China’s snake farmers scaling back since wildlife trade ban

China offers farmers cash to stop breeding wild animals for food
Photo by Timothy Dykes on Unsplash

Three million snakes a year were being bred and traded in the tiny snake breeding village of Zisiqiao in China.

Residents are excepting that the ban on wildlife trading means no more breeding of snakes for them.

“Of course it (snake breeding ban) is due to epidemic… It’s a wild animal. Professor Zhong Nanshan already said (the virus could come from) bats or snakes,” said Yang Heyong, a 71-year old resident and former breeder.

Zisiqiao has been a center of China’s snake breeding industry for around 30 years.

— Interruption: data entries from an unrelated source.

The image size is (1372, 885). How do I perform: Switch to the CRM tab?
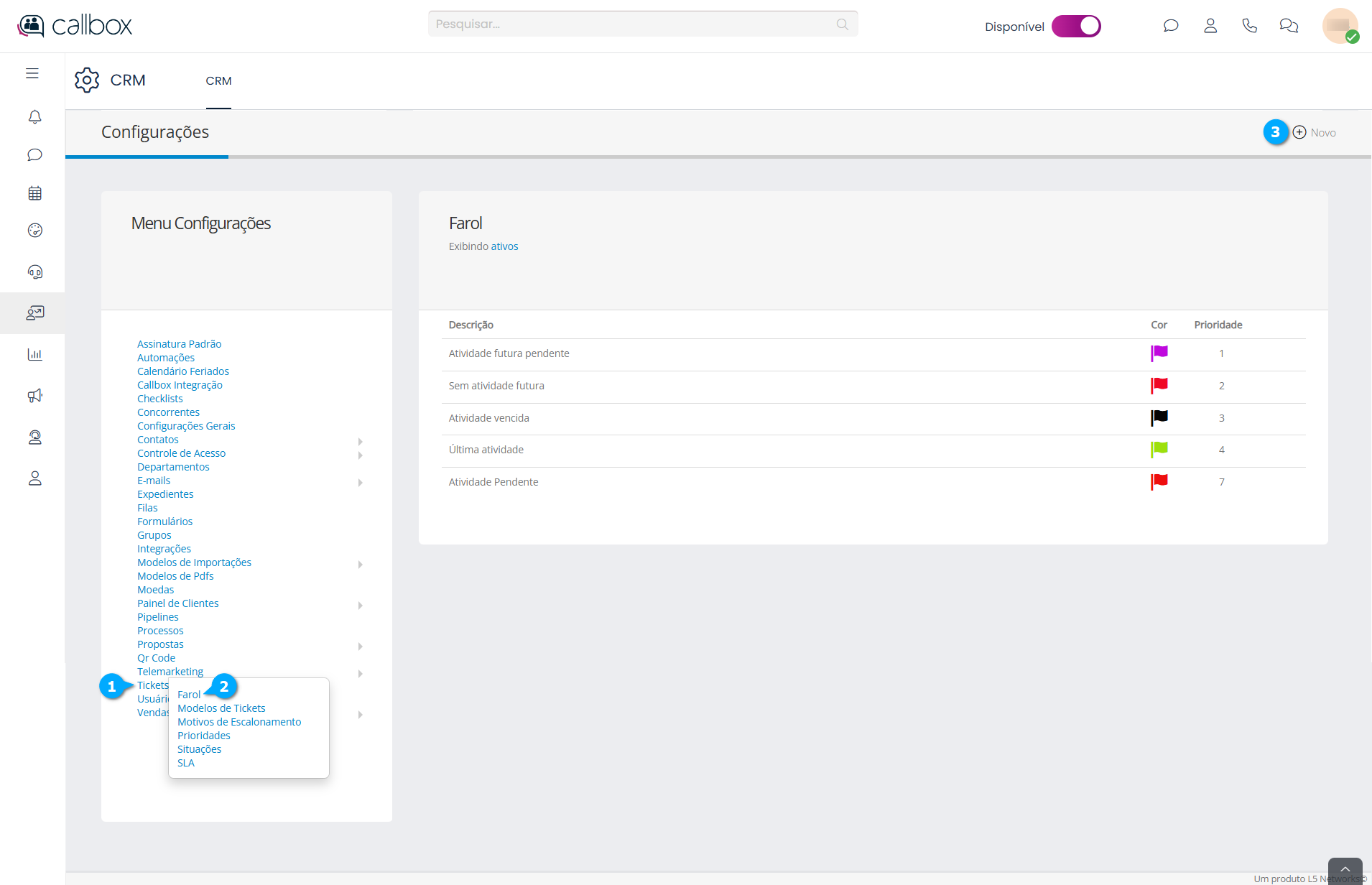pyautogui.click(x=218, y=81)
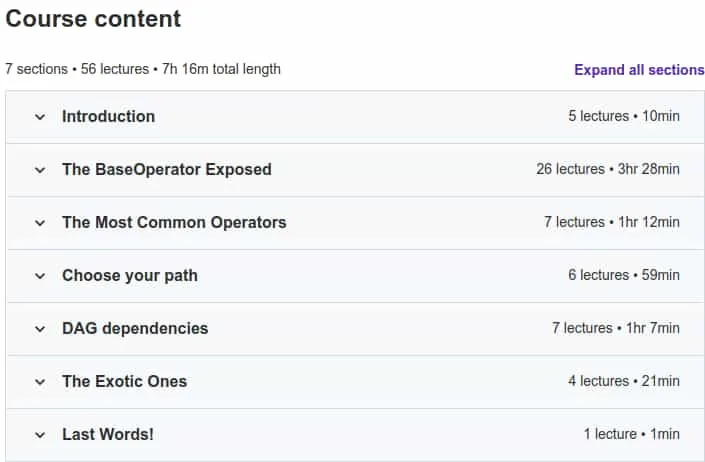The width and height of the screenshot is (705, 462).
Task: Expand the Introduction section chevron
Action: (40, 117)
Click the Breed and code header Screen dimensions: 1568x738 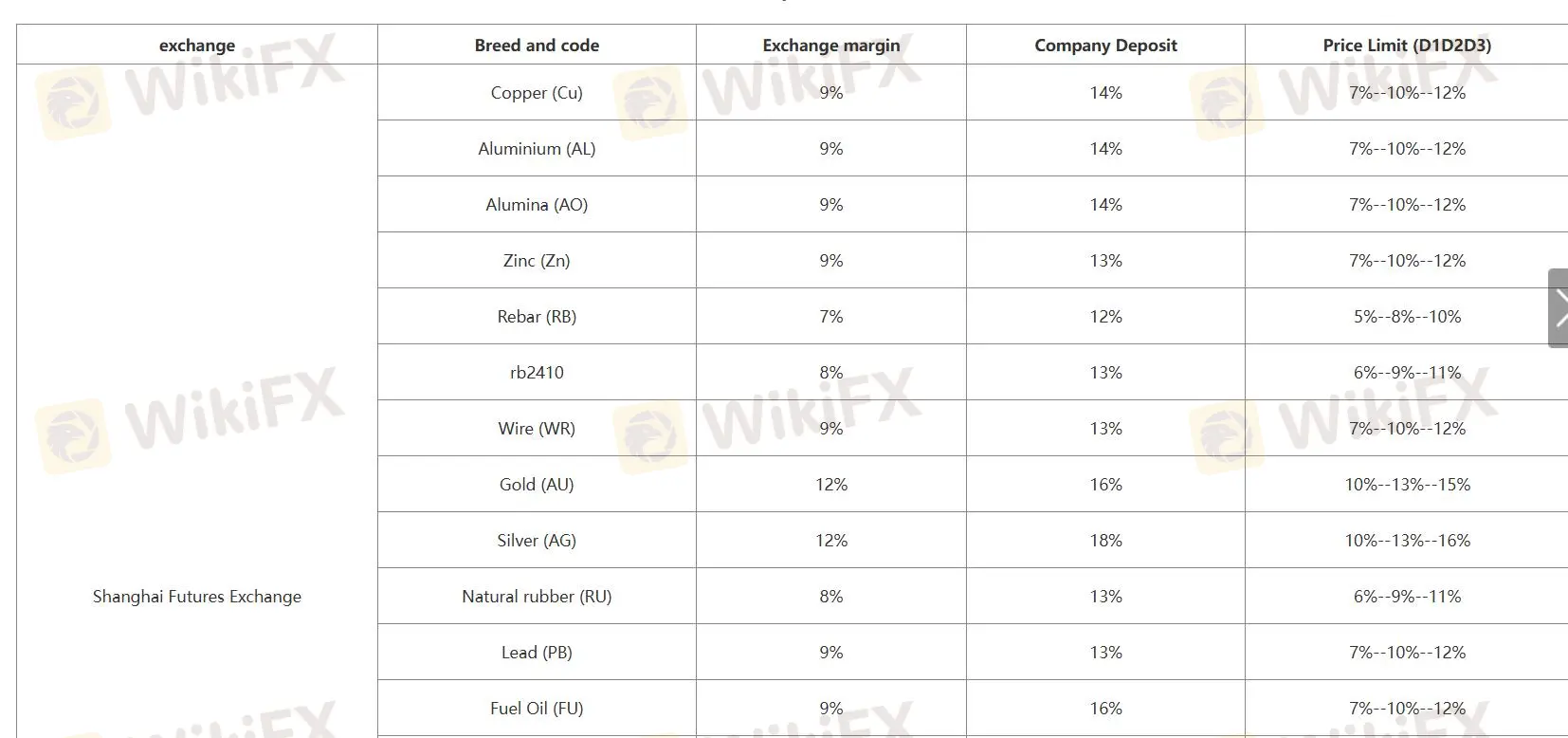pos(537,45)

The village is dotted with small factory farms, that are now closed.

Many families in the village also raised snakes in makeshift backyard holds before selling them to local restaurants or traditional medicine traders.

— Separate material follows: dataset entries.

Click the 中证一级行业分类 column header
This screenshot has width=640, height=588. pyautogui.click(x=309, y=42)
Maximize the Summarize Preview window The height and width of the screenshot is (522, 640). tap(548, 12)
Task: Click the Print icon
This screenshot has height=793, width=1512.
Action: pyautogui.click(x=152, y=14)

With the global coronavirus pandemic believed to have originated in the exotic meat products on sale in the Huanan seafood market in Wuhan, China has taken action to crack down on the breeding, trade and consumption of all kinds of wild animals.

The broad consensus suggests that the SARS-CoV-2 virus originated in horseshoe bats, but it has not yet been determined how it reached humans. Early research pointed to snakes, but many now say pangolins.

China issued a temporary ban of all wildlife trade. It has also vowed to make changes to its animal protection and epidemic prevention legislation to make the ban permanently in law.

As many as 13 provinces have already implemented their own local regulations designed to ban the consumption of wild animals.

The economic impact hasn’t yet hit home: winter is the off-season where residents rely on their stockpiles from the previous year, and breeding normally begins again in April or May.

But while some residents Zisiqiao told Reuters they expected the ban to be relaxed later this year, once the epidemic is declared over, the village’s vice Communist Party chief insisted residents would not be allowed to return to their previous snake business.